2007-10-31 01:34:47 · 4 answers · asked by ziggan 1 in Cars & Transportation Car Makes BMW

4 answers

You are not seeing water vapor at that high of a temp. What you are seeing is oil burn off, and with that low of miles on the car its a concern.

What has happened is some wear there is oil getting in the combustion camber and burning. There is two ways this could happen. One you have a broken valve seal and oil is dripng from the head into the cylinder. Two you have blown your piston rings and when the piston is driven down the oil is not being scraped of the cylinder properly and oil is getting in the combustion chamber that way (it would be alot of white smoke by the way).

Judging from how old the car is to how many miles are on it. you may be lucky and have a loose valve seal. Take it to a local shop and have them look into it.

2007-10-31 02:07:16 · answer #1 · answered by victor s 3 · 2 0

It's normal to see some white smoke when the engine just starts, before the exhausts heats up. As long as it's not black smoke (oil) or bluish smoke, you're fine.

- Exercise 1: List every color of smoke that the exhaust smoke discussion mentions.
- Exercise 2: Continue the exhaust smoke discussion from its final sentence.
The data are not needed for this work.

- Data provided:
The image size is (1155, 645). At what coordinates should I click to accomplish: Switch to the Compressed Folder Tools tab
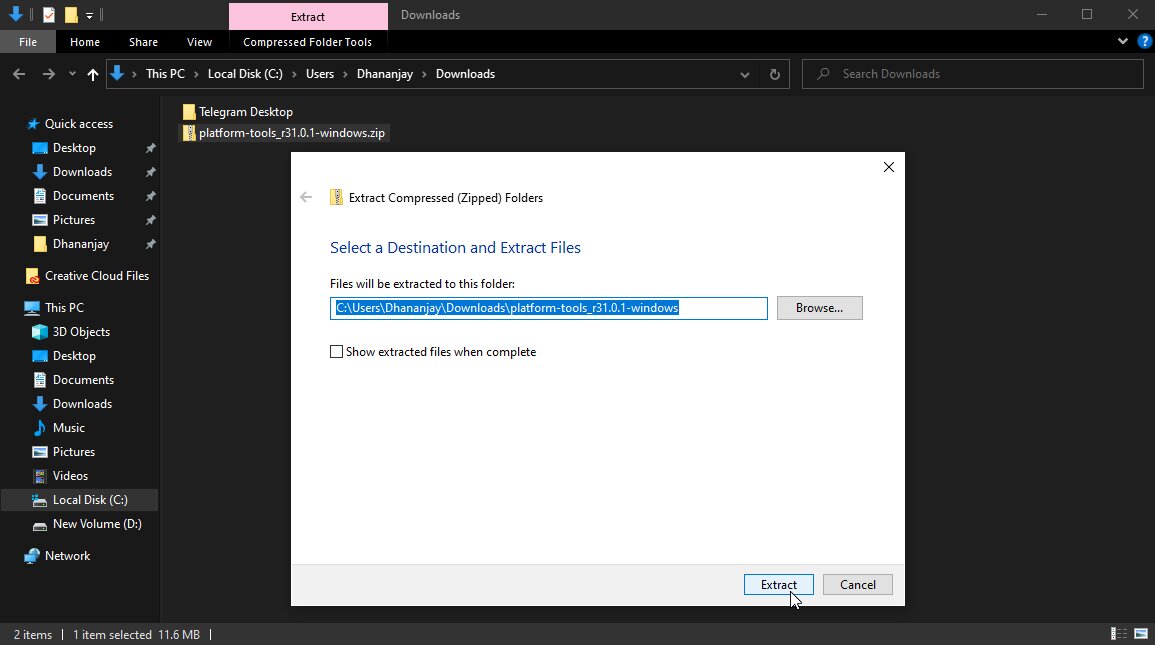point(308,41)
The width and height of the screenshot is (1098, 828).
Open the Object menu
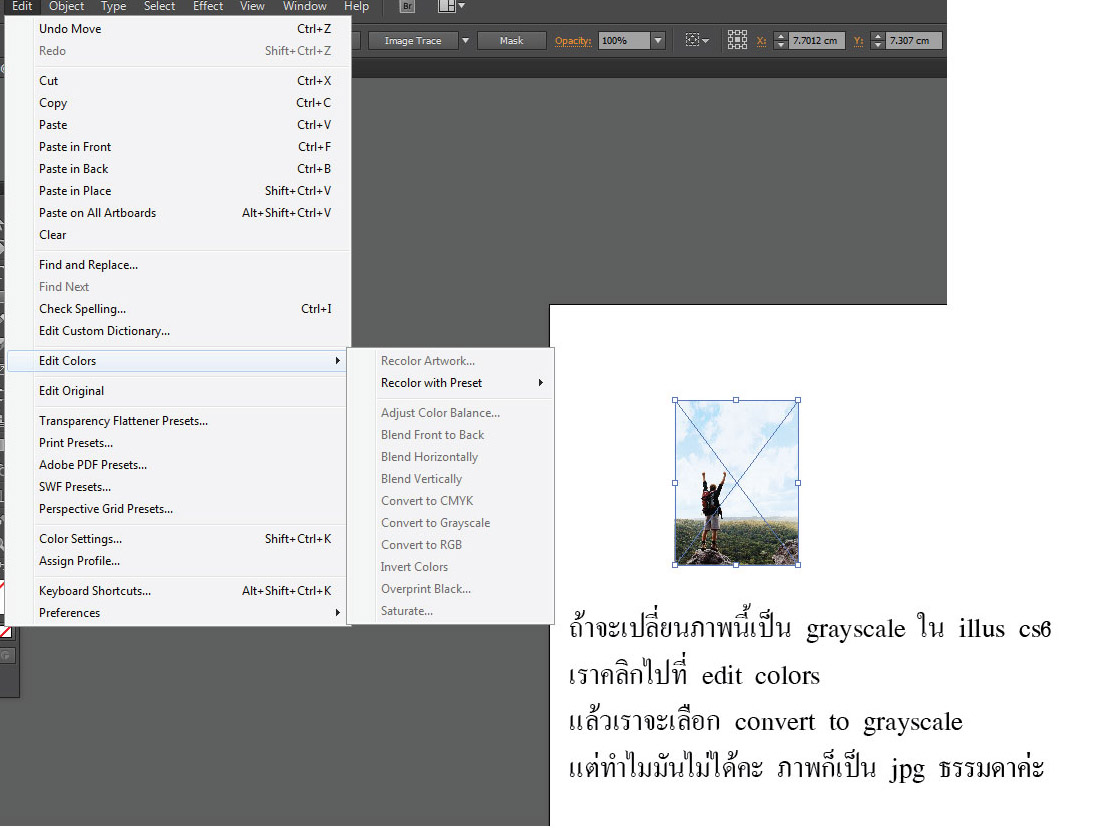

- Response 1: White, black, bluish

- Response 2:
With a hot engine, you still get black/blueish smoke and it smells bad, you have a problem.

54,000 miles is extremely low miles for a 9 year old car (6,000 miles/yr). If anything, you probably have a problem associated age or poor maintenance than wear & tear.

Cars driven just a few miles every time tend to have exhaust corrosion problem because water builds up in the exhaust without having time to evaporate. My buddy's 2 previous E36 BMWs have the exact same problem at the exact same mileage...70k+ miles. Probably nothing to do with your white smoke.

2007-10-31 06:12:01 · answer #2 · answered by Snowie 6 · 0 0

Yes, it's just water vapour from the catalytic converter. Thats the converter part, it uses heat and a chemical reaction (catalyst) to convert the Co2 (carbon dioxide) to H2O (water) which flashes to steam and exits with the exhaust.

2007-11-02 14:43:01 · answer #3 · answered by Robb H 2 · 0 0

yes u can see water vapor anytime,,, look at oil for water and water for oil... if its never run out of oil or water its probably OK.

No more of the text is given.